§ **Problem to work on**
From the entries that follow, reproduce exactly and only the lines from the line with "You are a computer-use" to the line with "Click the refresh", endpoints included.

(Beginning of Data shown)

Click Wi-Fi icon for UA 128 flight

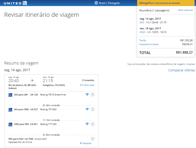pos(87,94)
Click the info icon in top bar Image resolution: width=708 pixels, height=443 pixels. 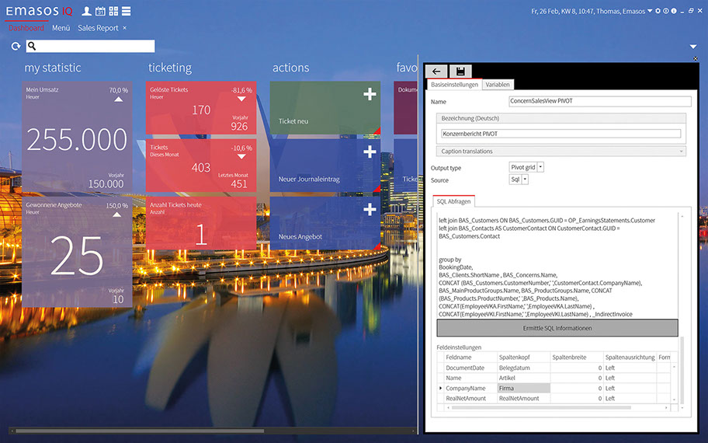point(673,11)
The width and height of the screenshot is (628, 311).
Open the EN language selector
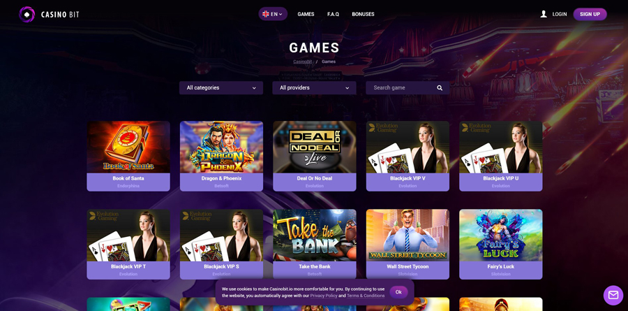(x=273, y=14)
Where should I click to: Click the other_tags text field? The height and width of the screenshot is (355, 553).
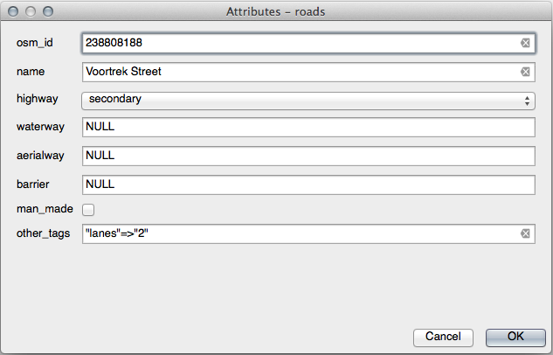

(End of Data shown)
(Beginning of Data shown)

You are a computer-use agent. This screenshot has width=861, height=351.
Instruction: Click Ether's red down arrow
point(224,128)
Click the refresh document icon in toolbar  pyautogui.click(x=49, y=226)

(End of Data shown)

§ **Solution for this problem**
You are a computer-use agent. This screenshot has width=861, height=351.
Instruction: Click Ether's red down arrow
point(224,128)
Click the refresh document icon in toolbar  pyautogui.click(x=49, y=226)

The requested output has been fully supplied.